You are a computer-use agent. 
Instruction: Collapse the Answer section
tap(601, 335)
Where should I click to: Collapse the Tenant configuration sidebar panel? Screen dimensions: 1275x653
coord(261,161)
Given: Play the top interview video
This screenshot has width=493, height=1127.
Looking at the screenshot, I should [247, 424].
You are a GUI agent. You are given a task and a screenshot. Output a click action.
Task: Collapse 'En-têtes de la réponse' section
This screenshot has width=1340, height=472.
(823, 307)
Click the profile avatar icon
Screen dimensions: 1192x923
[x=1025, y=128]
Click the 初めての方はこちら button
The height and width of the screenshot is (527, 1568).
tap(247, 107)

** Given request **
Could you reproduce every item above verbatim, including each answer, in the same order?

** Solved problem **
You are a computer-use agent. 
Instruction: Collapse the Answer section
tap(601, 335)
Where should I click to: Collapse the Tenant configuration sidebar panel? Screen dimensions: 1275x653
coord(261,161)
Given: Play the top interview video
This screenshot has width=493, height=1127.
Looking at the screenshot, I should [247, 424].
You are a GUI agent. You are given a task and a screenshot. Output a click action.
Task: Collapse 'En-têtes de la réponse' section
This screenshot has width=1340, height=472.
(823, 307)
Click the profile avatar icon
Screen dimensions: 1192x923
[x=1025, y=128]
Click the 初めての方はこちら button
The height and width of the screenshot is (527, 1568).
tap(247, 107)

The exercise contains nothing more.